There are some men who can only love a woman if she is already involved with another man. If the woman suddenly frees herself of that man, his desire for her usually wanes. In these cases, Fink theorizes, the man is in love not with the woman but with “the structural situation itself” (p. 9, emphasis original). The real focal point in this sort of relationship is the Other man, not the woman, for if the man is gone the interest usually dissolves. Similarly, there are women who are attuned to the slightest hint that their partner is interested in another woman, even if this ‘interest’ is merely a compliment paid to a co-worker or a brief glance at a passing woman on the street. The woman’s fear is that there is another woman out there, whether real or imagined, that could somehow satisfy her partner in ways that she cannot. For women in this position, they will go to great lengths to emulate the ‘other’ woman, even if she is just a figure on a magazine cover or an alluring celebrity. Chances are we’ve all known people like this; perhaps we’ve dated them or have occupied this position ourselves. But why?
Fink traces such triangles back to one of Freud’s central concepts: the Oedipal dynamic. In the young boy’s rivalry with his father for his mother’s affections, he wonders what the Other man has that he does not and strives to emulate him. The girl tries to grasp what the father has that she doesn’t and then tries to emulate the mother so as to gain her father’s attention.

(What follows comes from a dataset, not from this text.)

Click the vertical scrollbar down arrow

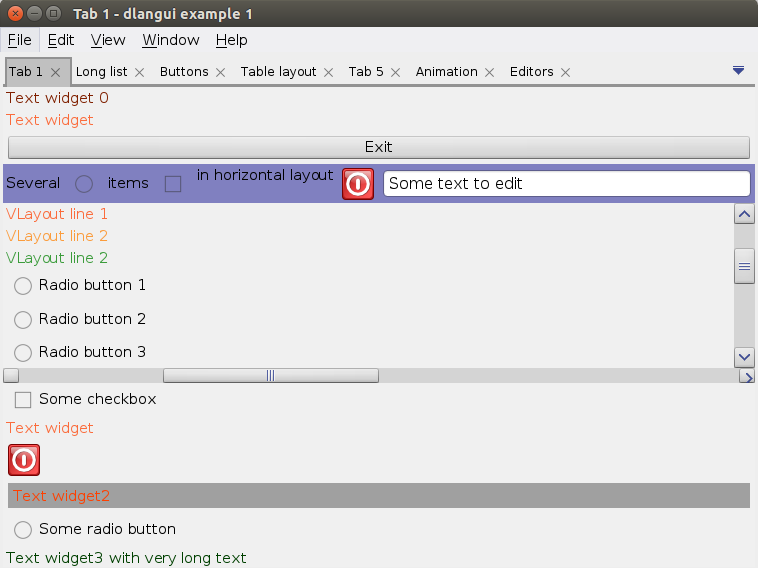744,357
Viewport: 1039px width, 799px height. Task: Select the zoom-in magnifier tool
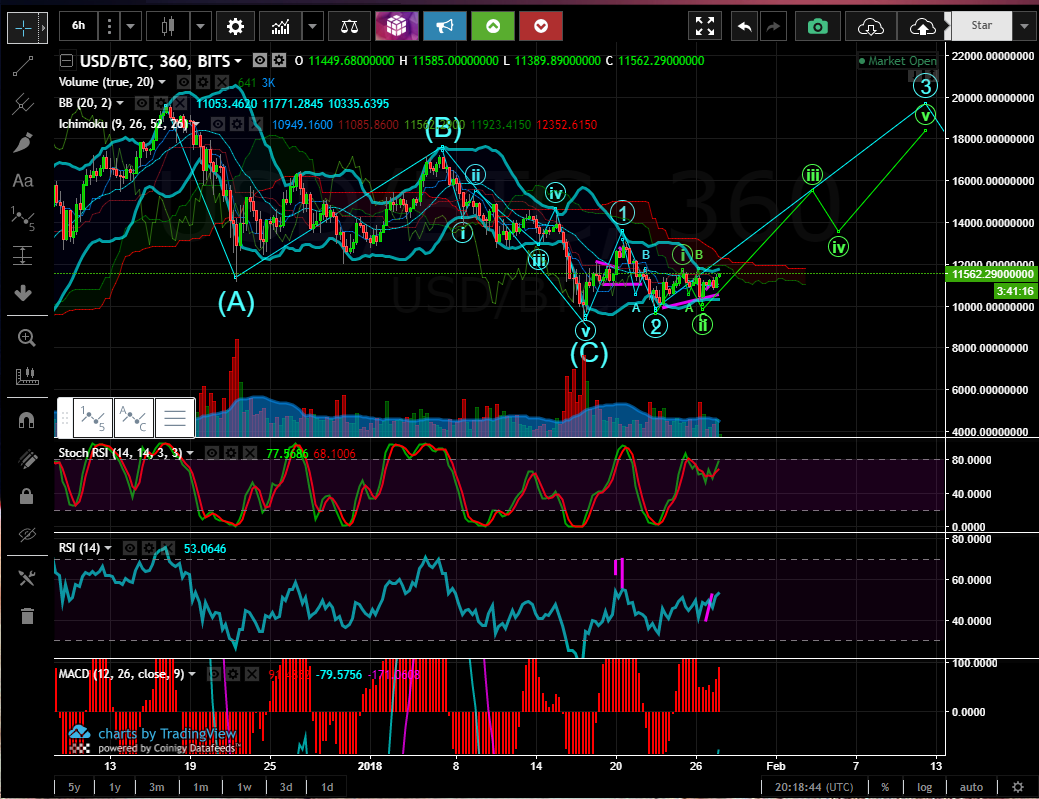coord(27,337)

I must admit that I rarely make use of the Oedipal complex in my work; there seems to me to be little reason to privilege the work of Sophocles as a unique metaphor that captures the various ways humans relate to one another. Fink hasn’t fully convinced me either, but I do think he makes an important point well worth remembering. The ways in which we observe our parents interacting with and (hopefully) loving one another plays a profound role in the way that we come to form our own romantic relationships. While we typically think of this influence as shaping our interest in a type (e.g., my father was aloof therefore I tend to date aloof men), Fink takes a back a step and shows how such dynamics shape our desire. This distinction may seem insignificant, yet I believe it plays an important role in treating those unsatisfied with their romantic lives. It’s not just a matter of helping a person find more suitable partners but also addressing why they desire such unfulfilling relationships in the first place.

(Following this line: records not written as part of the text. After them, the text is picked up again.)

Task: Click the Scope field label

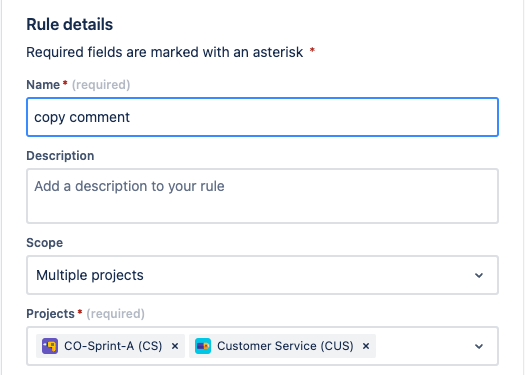Action: pyautogui.click(x=45, y=243)
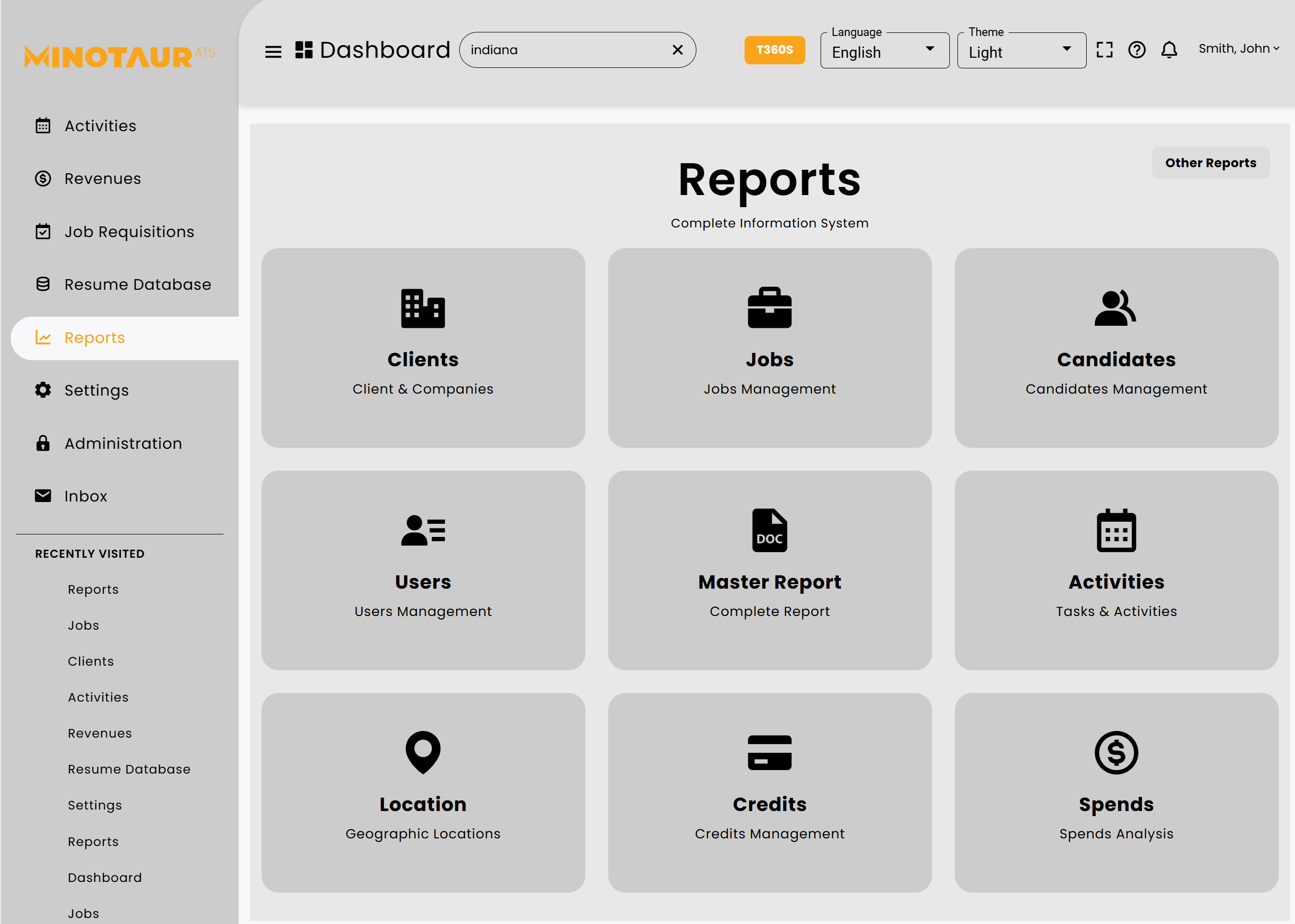Click the Credits card icon

[x=769, y=752]
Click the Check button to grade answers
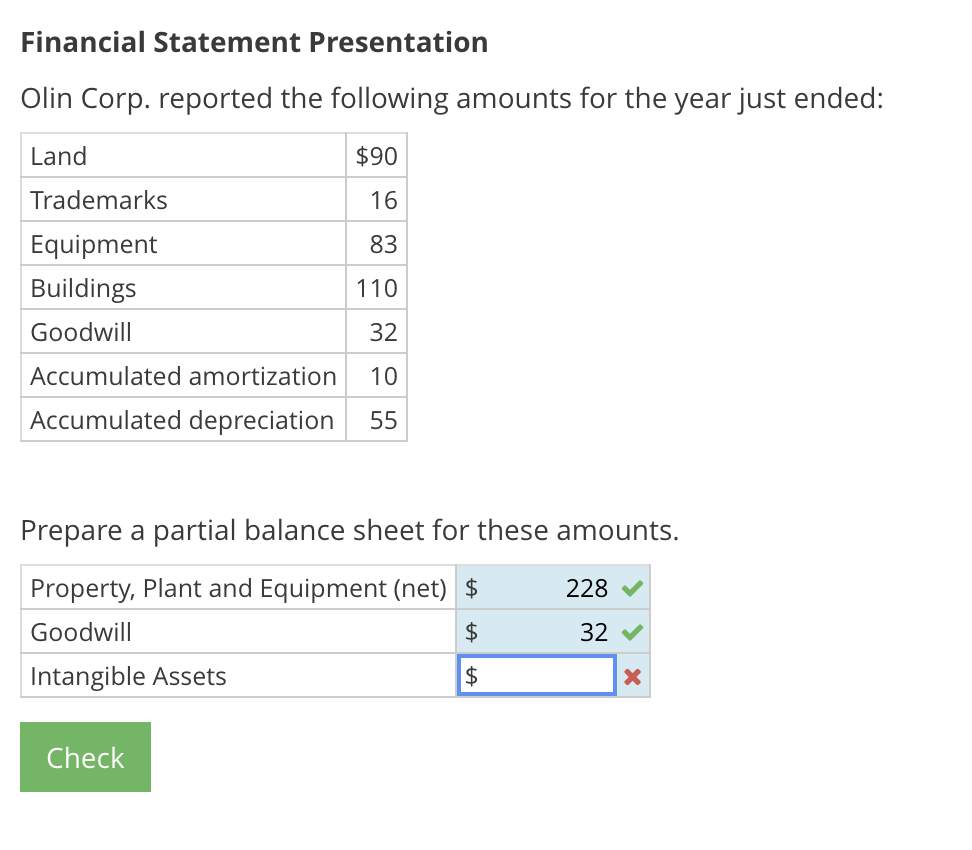 85,757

Like the work of Freud and Lacan, Fink is prone to essentializing gender. While I have followed Fink in talking about men behaving in one way and women in another, things are often not so clear-cut in the real world. One could make the argument that, until recently, gender roles were for the most part traditional and structured men and women in fairly well-defined ways, but most can agree that this is no longer the case (if it ever really was, but that’s a matter for another article). The increasing visibility of the trans community is an important reminder that not every male has a penis and not everyone who has a penis was born that way (and thus socialized into masculinity from the very beginning), and thus we need to revisit the ways we talk about gender and identity formation.
Clinicians and all of those with an interest in Lacan should be thankful for Fink and his ability to distill Lacan’s often complex formulations into easy-to-understand terms. Lacan on Love is a welcome addition to his continuing project to help Lacan take his rightful place in the English-speaking world as a major figure in psychoanalysis.
References
Fink, B. (2016). Lacan on love: an exploration of Lacan's Seminar VIII, Transference. Cambridge, MA: Polity.